Many students also want to be asked for validation. Homecoming asks and promposals often get others to pay attention and almost envy what one has, and feel a similar conformity of needing to be asked as the receiver to the asker needing to propose in the first place.

“What if someone doesn’t get a promposal or gets rejected in public? High school is hard enough; why add another measure of popularity to the daily struggle?” corroborates Bonos.

On the other hand, many may prefer a private proposal where they can freely express their feelings with no pressure to “say yes” around a crowd and refuse in private. However, this is entirely hard to distinguish when proposals are supposed to be a surprise, “romantic” gesture.

Promposals may have started out between couples, but that doesn’t mean all dances, asks, and “glory” are reserved for couples. Not all homecoming asks must be between couples; some would just like the experience of going with a date or just one slow dance before their high school experience ends. In the case of this male student, he simply asked a friend.

“We’re just going as friends and just for fun . . that’s like the whole element as to why I asked her to hoco . . . It’s also part of the process of an ask, hoco poster, flowers, taking pictures together, and going together is just all part of the process to me . . . what is the idealized version of what hoco should be for some people,” he explains

Public proposals have a different meaning to everyone, whether there is a serious expectation for the hopeless romantic or unnecessary to those who abhor love.

“Generally, proposals are between actual relationships or people who like each other . . . to me, proposals are just a way to make someone feel special and loved, even as friends,” she explains.

To me, homecoming proposals are complex. They can be something simple, from a celebration with a poster and flowers to a serious matter, defining the start of a relationship and maybe, a future. There will always still be that wholesome aspect, where people start with intentions of publicly announcing their care of friends or partner, but social media creates pressure. Firstly, the expectancy of a proposal is just one example of society’s placement of conformity and acceptance as a step above genuine connection. But also, these scenes must be orchestrated and shot over and over again to seem perfect, and relationships aren’t any different.

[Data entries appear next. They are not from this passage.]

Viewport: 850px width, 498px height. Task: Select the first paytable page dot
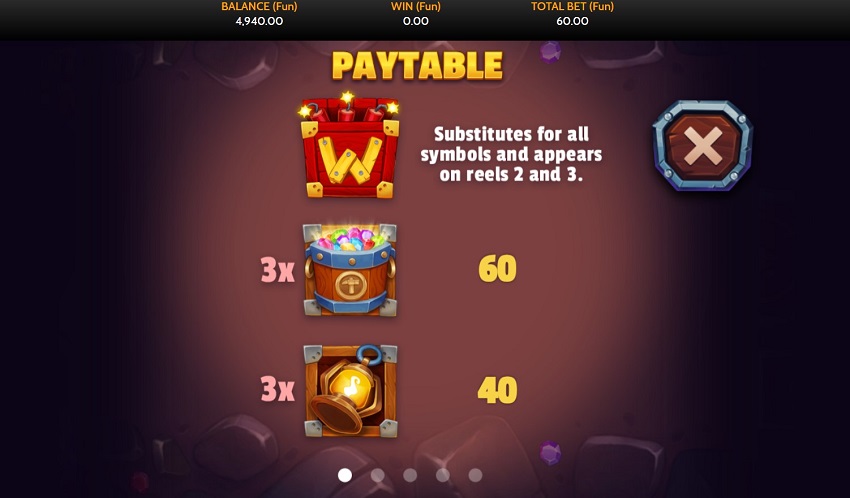click(x=345, y=475)
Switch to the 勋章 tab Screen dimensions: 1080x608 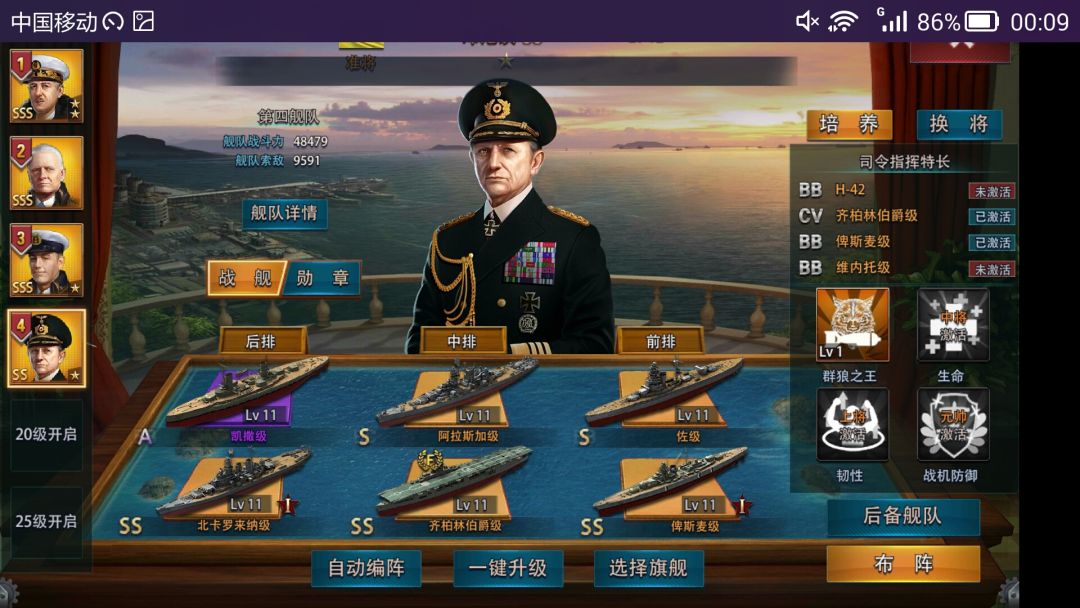(322, 278)
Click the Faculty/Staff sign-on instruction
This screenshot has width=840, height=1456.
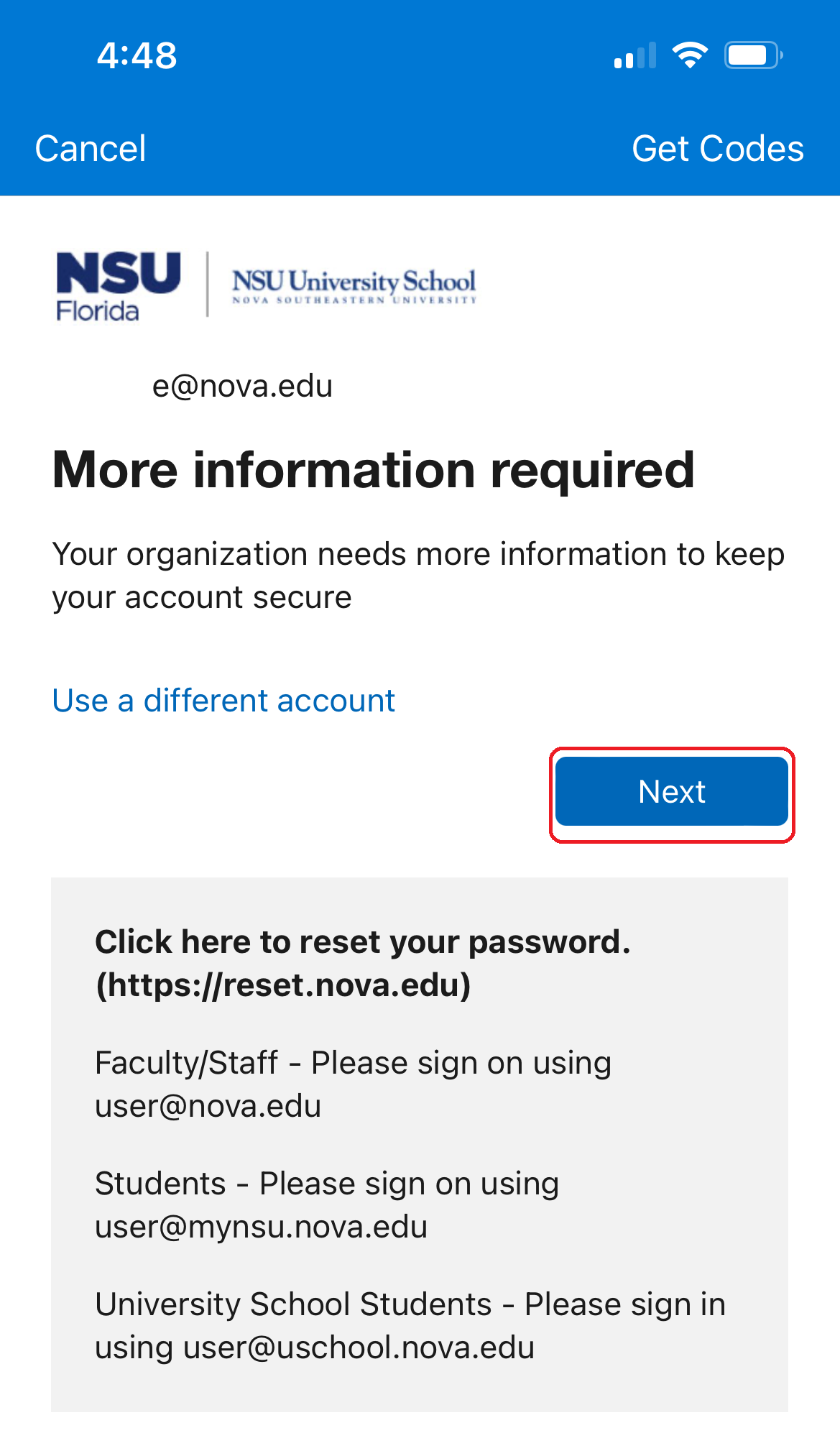pos(353,1063)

With so many stories of public proposals going awry, these situations can be extremely uncomfortable for both sides of the party and it’s a priority to make sure they aren’t put through discomfort. However, no matter the person or situation, I believe all must have some form of consent.

“What I’ve been seeing recently even with some of my friends is to ask before,” he corroborates.

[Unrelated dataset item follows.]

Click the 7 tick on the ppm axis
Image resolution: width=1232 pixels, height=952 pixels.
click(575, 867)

In this day and age, social media is all around us and we do have to embrace that. But if an ask is the true test of a friendship or relationship, there shouldn’t be qualms about asking a hinting question about preferences or straight up asking consent.

“That check-in might sound like: “Hey, would you like to go to prom with me?” Followed by: “Is it okay if I prompose? Do you want me to prompose?” Bonos explains.

Homecoming asks tie into the negatives and positives of what our society’s evolved into, from that serotonin rush of posting a video with a person you love or an acknowledging comment but also the hidden insecurities, doubt, and judgments.

“The most romantic moments of a person’s life likely won’t involve puns on poster board. They’ll be the quieter moments that social media isn’t privy to,” explains Bonos.

Even if this is all meant to be fun, but not taking into consideration other’s feelings shouldn’t ruin the experience, much less trust of the relationship. Satisfaction doesn’t need to be achieved through perfection, planning, or even a full-blown “ask.” For some, consideration of preference may be enough.